Landshuts Kliniken fusionieren zu neuem Gesundheitsnetzwerk ab 2026
Die Klinik Landshut, die LAKUMED-Kliniken und das St.-Marien-Kinderkrankenhaus werden zu einem gemeinsamen Gesundheitsversorger fusionieren. Der Stadtrat und Kreistag von Landshut haben den Beschluss einstimmig gebilligt. Ziel der neuen Organisation ist es, die medizinische Versorgung zu verbessern und gleichzeitig Arbeitsplätze in der Region zu sichern.
Die Fusion ist eine Reaktion auf die finanziellen Herausforderungen im deutschen Gesundheitssystem.
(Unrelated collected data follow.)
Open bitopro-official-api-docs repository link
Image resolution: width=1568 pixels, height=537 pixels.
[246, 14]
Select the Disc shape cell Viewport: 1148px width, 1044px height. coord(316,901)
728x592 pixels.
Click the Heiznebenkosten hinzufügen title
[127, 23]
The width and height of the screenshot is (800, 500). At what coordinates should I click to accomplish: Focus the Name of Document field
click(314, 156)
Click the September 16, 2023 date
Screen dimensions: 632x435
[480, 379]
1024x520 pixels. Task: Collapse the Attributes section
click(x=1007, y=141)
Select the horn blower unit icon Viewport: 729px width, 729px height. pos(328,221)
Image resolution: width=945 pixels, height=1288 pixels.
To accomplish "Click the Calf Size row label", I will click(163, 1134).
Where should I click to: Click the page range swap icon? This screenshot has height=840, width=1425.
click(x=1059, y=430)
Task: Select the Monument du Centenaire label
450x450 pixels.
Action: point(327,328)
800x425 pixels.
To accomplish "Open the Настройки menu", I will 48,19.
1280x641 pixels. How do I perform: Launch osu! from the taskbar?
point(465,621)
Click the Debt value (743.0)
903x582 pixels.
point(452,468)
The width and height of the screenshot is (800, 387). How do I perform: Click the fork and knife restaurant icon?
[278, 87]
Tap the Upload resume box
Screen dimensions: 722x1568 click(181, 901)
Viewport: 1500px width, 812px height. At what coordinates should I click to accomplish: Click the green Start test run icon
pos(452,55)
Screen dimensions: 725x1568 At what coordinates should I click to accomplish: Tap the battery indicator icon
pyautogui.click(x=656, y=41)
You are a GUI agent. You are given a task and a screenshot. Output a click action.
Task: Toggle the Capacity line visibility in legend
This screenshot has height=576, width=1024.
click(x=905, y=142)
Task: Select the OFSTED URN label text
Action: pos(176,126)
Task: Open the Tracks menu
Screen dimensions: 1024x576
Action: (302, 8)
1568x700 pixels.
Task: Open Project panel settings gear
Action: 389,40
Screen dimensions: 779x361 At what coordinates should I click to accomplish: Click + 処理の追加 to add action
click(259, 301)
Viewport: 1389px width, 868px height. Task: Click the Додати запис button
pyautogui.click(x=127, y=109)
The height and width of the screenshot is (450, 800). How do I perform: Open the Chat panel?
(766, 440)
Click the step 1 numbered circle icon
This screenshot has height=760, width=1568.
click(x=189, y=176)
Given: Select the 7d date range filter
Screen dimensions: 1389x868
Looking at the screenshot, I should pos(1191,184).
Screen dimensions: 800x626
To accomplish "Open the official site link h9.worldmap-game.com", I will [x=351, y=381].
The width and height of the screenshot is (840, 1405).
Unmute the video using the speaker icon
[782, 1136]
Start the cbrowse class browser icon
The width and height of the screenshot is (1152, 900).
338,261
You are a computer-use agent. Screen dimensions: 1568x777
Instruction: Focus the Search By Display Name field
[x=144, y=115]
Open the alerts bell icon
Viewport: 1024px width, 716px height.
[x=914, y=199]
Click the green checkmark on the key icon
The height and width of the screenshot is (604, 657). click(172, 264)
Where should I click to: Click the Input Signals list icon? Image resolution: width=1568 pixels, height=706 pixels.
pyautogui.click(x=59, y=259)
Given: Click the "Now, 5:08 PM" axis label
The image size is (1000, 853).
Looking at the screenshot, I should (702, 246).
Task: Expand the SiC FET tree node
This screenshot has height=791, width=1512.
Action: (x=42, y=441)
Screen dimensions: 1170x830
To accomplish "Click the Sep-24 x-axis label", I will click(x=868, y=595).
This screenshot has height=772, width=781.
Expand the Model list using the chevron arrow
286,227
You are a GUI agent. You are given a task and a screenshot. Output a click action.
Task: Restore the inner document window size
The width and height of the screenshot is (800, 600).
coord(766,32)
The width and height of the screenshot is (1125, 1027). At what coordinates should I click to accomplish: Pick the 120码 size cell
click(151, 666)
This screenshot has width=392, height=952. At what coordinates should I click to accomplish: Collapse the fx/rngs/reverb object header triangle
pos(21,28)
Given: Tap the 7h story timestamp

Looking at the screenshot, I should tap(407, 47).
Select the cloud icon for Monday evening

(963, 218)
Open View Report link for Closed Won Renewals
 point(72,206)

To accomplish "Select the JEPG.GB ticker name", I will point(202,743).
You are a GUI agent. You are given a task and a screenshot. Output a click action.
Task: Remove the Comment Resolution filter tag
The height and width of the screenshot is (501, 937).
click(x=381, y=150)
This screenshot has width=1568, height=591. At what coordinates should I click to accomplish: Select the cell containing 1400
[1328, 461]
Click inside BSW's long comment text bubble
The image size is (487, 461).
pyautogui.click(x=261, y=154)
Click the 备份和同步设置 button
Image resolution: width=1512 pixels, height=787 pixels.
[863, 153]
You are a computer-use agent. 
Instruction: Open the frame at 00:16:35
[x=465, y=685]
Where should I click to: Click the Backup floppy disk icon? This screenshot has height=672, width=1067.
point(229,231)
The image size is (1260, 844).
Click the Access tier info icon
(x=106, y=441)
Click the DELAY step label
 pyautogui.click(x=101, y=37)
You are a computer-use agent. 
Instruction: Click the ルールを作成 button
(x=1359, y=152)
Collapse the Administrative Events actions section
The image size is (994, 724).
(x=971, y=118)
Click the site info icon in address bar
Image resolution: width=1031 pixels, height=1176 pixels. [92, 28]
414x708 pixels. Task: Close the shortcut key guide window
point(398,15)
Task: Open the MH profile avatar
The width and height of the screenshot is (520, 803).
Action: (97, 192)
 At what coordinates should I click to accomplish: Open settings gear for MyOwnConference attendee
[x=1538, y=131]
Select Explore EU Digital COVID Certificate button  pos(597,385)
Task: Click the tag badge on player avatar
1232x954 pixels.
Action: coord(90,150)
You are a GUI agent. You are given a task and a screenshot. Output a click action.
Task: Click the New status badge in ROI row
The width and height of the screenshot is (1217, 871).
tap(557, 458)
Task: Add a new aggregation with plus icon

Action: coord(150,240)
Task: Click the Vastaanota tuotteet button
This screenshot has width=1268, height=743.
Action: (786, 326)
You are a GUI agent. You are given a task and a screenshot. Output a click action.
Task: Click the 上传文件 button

Durch die Bündelung der Ressourcen können die drei Häuser doppelte Strukturen abbauen und ihre Wettbewerbsfähigkeit stärken. Eine gemeinsame Betriebsvereinbarung sorgt für einen reibungslosen Übergang der Belegschaft.
Das medizinische Konzept hinter der Fusion stammt von der Münchner Beratungsfirma Inspiring Health. Ihr Plan setzt auf eine Balance zwischen hochwertiger Patientenversorgung und wirtschaftlicher Effizienz. Die Umsetzung beginnt am 1. Januar 2026 und wird schrittweise an den bestehenden Standorten eingeführt.
Das neue Netzwerk wird knapp 5.000 Beschäftigte umfassen und die Zusammenarbeit über Fachbereiche hinweg fördern. Jeder Klinikstandort behält seine Stärken, während Fachwissen gemeinsam genutzt wird. Stadt und Landkreis werden den fusionierten Träger gemeinsam fördern und so die lokale Steuerung der Gesundheitsversorgung stärken.
Ab 2026 werden die fusionierten Krankenhäuser als einheitlicher kommunaler Betrieb agieren. Der Schritt soll das Gesundheitssystem in Westniederbayern nachhaltig stärken. Patienten und Mitarbeiter werden die Veränderungen in den kommenden Jahren schrittweise erleben.